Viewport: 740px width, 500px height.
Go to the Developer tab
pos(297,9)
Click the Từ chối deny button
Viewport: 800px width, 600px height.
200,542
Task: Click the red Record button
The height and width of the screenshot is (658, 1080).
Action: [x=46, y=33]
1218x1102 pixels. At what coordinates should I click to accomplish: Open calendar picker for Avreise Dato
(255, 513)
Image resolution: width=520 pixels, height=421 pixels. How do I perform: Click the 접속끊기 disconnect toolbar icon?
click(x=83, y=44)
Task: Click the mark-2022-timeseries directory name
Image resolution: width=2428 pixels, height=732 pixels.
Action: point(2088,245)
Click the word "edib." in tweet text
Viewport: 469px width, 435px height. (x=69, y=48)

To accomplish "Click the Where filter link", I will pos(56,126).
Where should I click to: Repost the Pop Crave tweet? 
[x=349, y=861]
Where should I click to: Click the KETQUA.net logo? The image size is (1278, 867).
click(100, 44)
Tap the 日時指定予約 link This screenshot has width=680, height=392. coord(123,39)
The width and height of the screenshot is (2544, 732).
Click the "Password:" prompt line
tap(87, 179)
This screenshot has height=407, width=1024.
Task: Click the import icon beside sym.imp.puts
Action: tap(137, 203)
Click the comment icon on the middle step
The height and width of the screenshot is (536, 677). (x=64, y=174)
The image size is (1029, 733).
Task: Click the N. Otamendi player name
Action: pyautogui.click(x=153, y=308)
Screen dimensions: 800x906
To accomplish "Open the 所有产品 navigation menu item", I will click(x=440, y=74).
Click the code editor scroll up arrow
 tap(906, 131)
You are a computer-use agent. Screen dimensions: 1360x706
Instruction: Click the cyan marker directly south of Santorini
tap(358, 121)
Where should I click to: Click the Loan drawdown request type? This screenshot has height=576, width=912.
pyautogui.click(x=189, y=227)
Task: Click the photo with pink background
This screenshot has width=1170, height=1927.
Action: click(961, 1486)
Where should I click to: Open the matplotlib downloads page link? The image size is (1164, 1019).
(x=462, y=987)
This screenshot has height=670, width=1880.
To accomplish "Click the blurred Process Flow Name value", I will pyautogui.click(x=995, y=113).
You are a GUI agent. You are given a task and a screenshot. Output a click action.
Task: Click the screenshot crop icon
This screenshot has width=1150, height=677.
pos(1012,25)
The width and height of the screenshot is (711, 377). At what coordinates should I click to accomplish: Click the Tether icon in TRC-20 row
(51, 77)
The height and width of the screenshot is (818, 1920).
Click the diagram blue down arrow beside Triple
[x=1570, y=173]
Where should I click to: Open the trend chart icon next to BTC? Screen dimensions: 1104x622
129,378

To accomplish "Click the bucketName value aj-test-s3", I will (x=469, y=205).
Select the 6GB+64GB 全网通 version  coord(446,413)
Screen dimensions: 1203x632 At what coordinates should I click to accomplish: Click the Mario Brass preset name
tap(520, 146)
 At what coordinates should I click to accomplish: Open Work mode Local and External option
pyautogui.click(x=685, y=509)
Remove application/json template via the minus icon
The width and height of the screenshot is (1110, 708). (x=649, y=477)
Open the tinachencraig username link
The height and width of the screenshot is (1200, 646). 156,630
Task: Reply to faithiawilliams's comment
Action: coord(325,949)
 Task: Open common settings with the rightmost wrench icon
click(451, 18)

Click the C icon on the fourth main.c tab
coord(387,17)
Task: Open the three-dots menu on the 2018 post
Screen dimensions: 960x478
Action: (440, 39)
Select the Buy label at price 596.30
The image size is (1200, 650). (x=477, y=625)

§ **WHAT IS NEEDED**
The material above is to be transcribed in full, exactly as it stands.

§ **SOLUTION BELOW**
Viewport: 740px width, 500px height.
Go to the Developer tab
pos(297,9)
Click the Từ chối deny button
Viewport: 800px width, 600px height.
200,542
Task: Click the red Record button
The height and width of the screenshot is (658, 1080).
Action: [x=46, y=33]
1218x1102 pixels. At what coordinates should I click to accomplish: Open calendar picker for Avreise Dato
(255, 513)
Image resolution: width=520 pixels, height=421 pixels. How do I perform: Click the 접속끊기 disconnect toolbar icon?
click(x=83, y=44)
Task: Click the mark-2022-timeseries directory name
Image resolution: width=2428 pixels, height=732 pixels.
Action: point(2088,245)
Click the word "edib." in tweet text
Viewport: 469px width, 435px height. (x=69, y=48)

To accomplish "Click the Where filter link", I will pos(56,126).
Where should I click to: Repost the Pop Crave tweet? 
[x=349, y=861]
Where should I click to: Click the KETQUA.net logo? The image size is (1278, 867).
click(100, 44)
Tap the 日時指定予約 link This screenshot has width=680, height=392. coord(123,39)
The width and height of the screenshot is (2544, 732).
Click the "Password:" prompt line
tap(87, 179)
This screenshot has height=407, width=1024.
Task: Click the import icon beside sym.imp.puts
Action: tap(137, 203)
Click the comment icon on the middle step
The height and width of the screenshot is (536, 677). (x=64, y=174)
The image size is (1029, 733).
Task: Click the N. Otamendi player name
Action: pyautogui.click(x=153, y=308)
Screen dimensions: 800x906
To accomplish "Open the 所有产品 navigation menu item", I will click(x=440, y=74).
Click the code editor scroll up arrow
 tap(906, 131)
You are a computer-use agent. Screen dimensions: 1360x706
Instruction: Click the cyan marker directly south of Santorini
tap(358, 121)
Where should I click to: Click the Loan drawdown request type? This screenshot has height=576, width=912.
pyautogui.click(x=189, y=227)
Task: Click the photo with pink background
This screenshot has width=1170, height=1927.
Action: click(961, 1486)
Where should I click to: Open the matplotlib downloads page link? The image size is (1164, 1019).
(x=462, y=987)
This screenshot has height=670, width=1880.
To accomplish "Click the blurred Process Flow Name value", I will pyautogui.click(x=995, y=113).
You are a GUI agent. You are given a task and a screenshot. Output a click action.
Task: Click the screenshot crop icon
This screenshot has width=1150, height=677.
pos(1012,25)
The width and height of the screenshot is (711, 377). At what coordinates should I click to accomplish: Click the Tether icon in TRC-20 row
(51, 77)
The height and width of the screenshot is (818, 1920).
Click the diagram blue down arrow beside Triple
[x=1570, y=173]
Where should I click to: Open the trend chart icon next to BTC? Screen dimensions: 1104x622
129,378

To accomplish "Click the bucketName value aj-test-s3", I will (x=469, y=205).
Select the 6GB+64GB 全网通 version  coord(446,413)
Screen dimensions: 1203x632 At what coordinates should I click to accomplish: Click the Mario Brass preset name
tap(520, 146)
 At what coordinates should I click to accomplish: Open Work mode Local and External option
pyautogui.click(x=685, y=509)
Remove application/json template via the minus icon
The width and height of the screenshot is (1110, 708). (x=649, y=477)
Open the tinachencraig username link
The height and width of the screenshot is (1200, 646). 156,630
Task: Reply to faithiawilliams's comment
Action: coord(325,949)
 Task: Open common settings with the rightmost wrench icon
click(451, 18)

Click the C icon on the fourth main.c tab
coord(387,17)
Task: Open the three-dots menu on the 2018 post
Screen dimensions: 960x478
Action: (440, 39)
Select the Buy label at price 596.30
The image size is (1200, 650). (x=477, y=625)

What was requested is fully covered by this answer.